Trent drew her to her feet. “I’ve spent my share of time with the bovines and the dowagers, and I can’t recall enjoying the experiences half so much as I’ve enjoyed this time with you.”

“You are kind.” She slipped her arm through his and let him escort her back to the stables. When they arrived, Trent was relieved to see Arthur had been saddled up, Lady Rammel’s groom having been sent the short distance home rather than linger waiting for her at Crossbridge. 

He rode along to Deerhaven with her, assisted her to dismount in her own stable yard, and about fainted dead away when she went up on her toes and kissed his cheek in parting. When she pulled away, she smiled up at him, a woman not given to vapors who had only needed a little comfort. 

A neighborly kiss then, a widow’s kiss. Nothing more.

He bowed and took his leave, letting Arthur amble back through the wood on a loose rein as Trent tried to put his finger on what had pleased him about the morning’s exchange—because amid all the awkwardness and poor conversational gambits, they’d shared something gratifying, too. Lady Rammel—Ellie—was a toothsome woman with a lovely smile and a quick wit, true, but there was something more. 

She’d
trusted
him. A woman did not cry, much less cat-nap, in the presence of a man she didn’t trust. She’d let Trent
in,
to her emotions, her motivations, her thoughts. She should trust him, of course, because he was a gentleman, and yet, Trent found it flattering that she did. 

Also disturbing as hell. 

Chapter Four 

 

“Isn’t this a sight to restore a man’s spirits?” Catullus Spencer flashed a toothy, charming grin. “Two lovely ladies to grace my morning. May I assist you down?” 

Andy looked like she wanted to stick her tongue out at him, but instead ignored his proffered hand, hopped down from the dog cart, and scampered off a few paces. Ellie didn’t make a fuss, because one remonstrated family in private, and Mr. Spencer was hardly unused to feminine moods or rejections. 

“My lady.” He bowed over her knuckles when he’d handed Ellie down, and while some might call it aping his betters, Ellie appreciated his attentions. 

“My thanks, Mr. Spencer.” His smile leaned to the flirtatious side of friendly. Ellie kept hers closer to polite. “Andy, if you can dredge up some manners, perhaps Mr. Spencer will let you meet Zephyr.” 

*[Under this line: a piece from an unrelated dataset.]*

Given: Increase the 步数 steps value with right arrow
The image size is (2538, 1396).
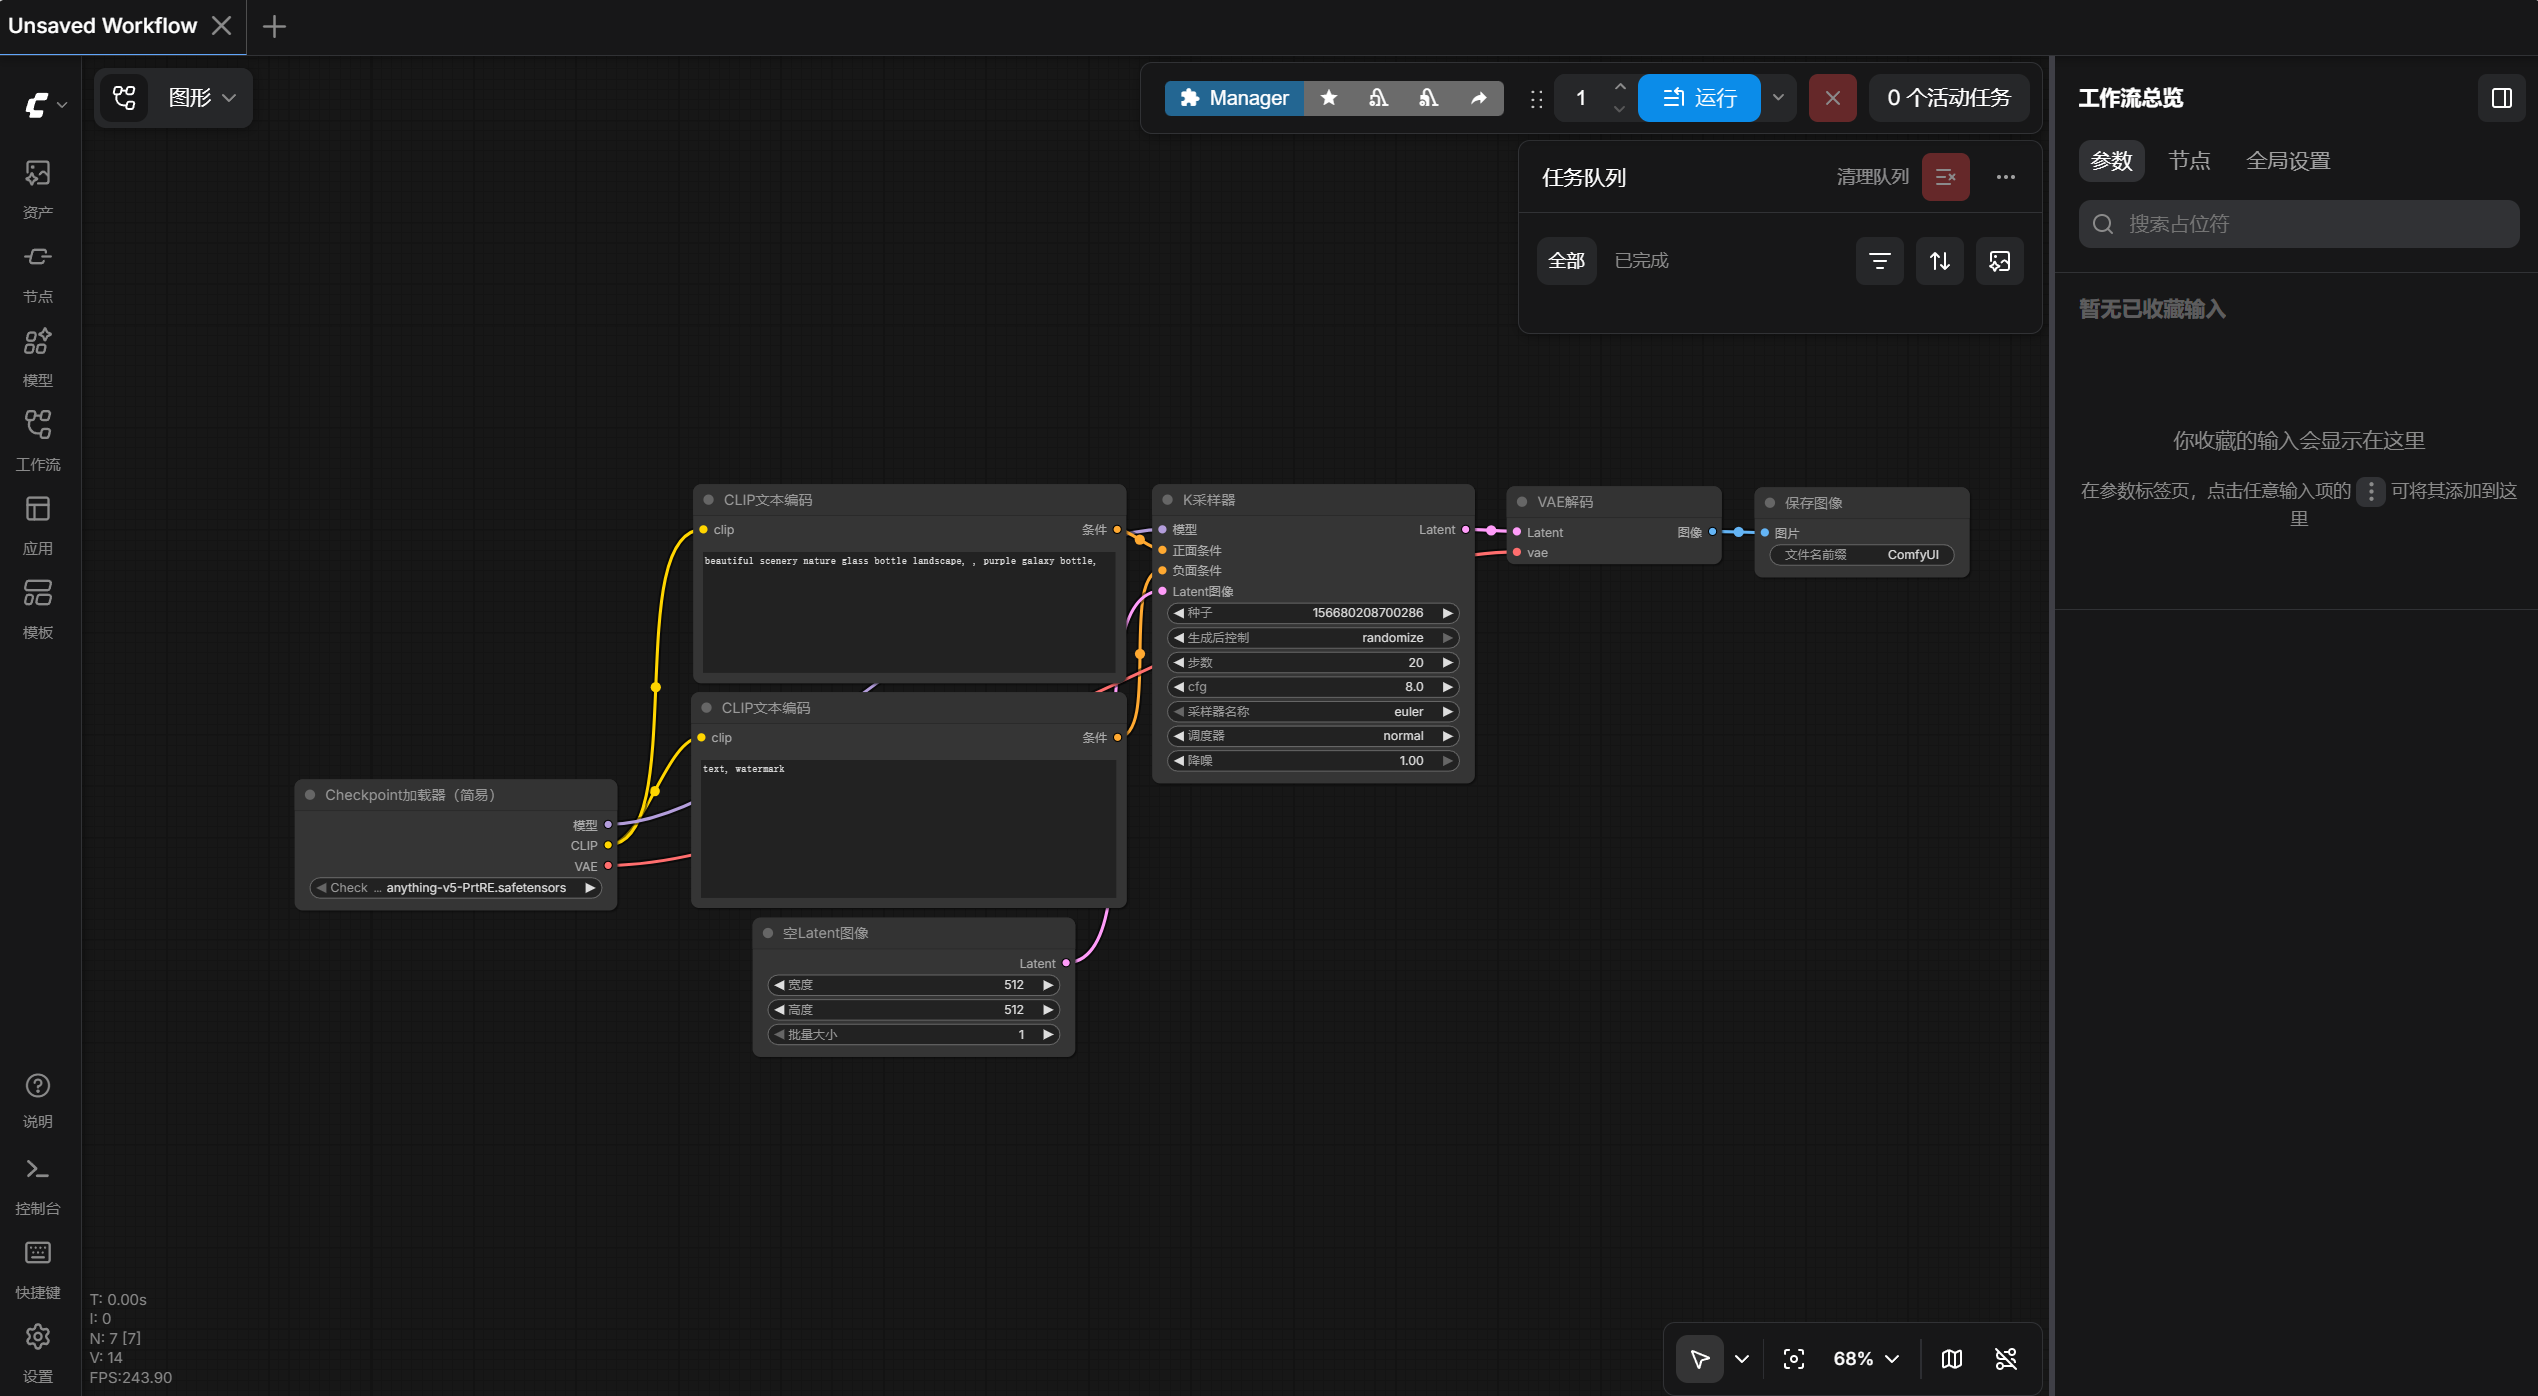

Andy studied her half-boots, which—small miracle!—still sported bows at the laces. “No, thank you, Mama. I’ll go with you to the gardens.” 

“Miss Zephyr can wait,” Mr. Spencer said agreeably, “while the weeds are growing apace, and his lordship will be anxious to greet you both. I believe he’s on the back terrace.” 

“Come along, Coriander.” Ellie held out a hand, which Andy took without even glancing at the barn where Zephyr, The Miracle Pony, waited. Last night, the child had chattered on for most of supper about meeting the pony. She’d also included the beast in her prayers—and now this. 

“Are you nervous about meeting the viscount?” Ellie asked as they meandered around to the back of the house.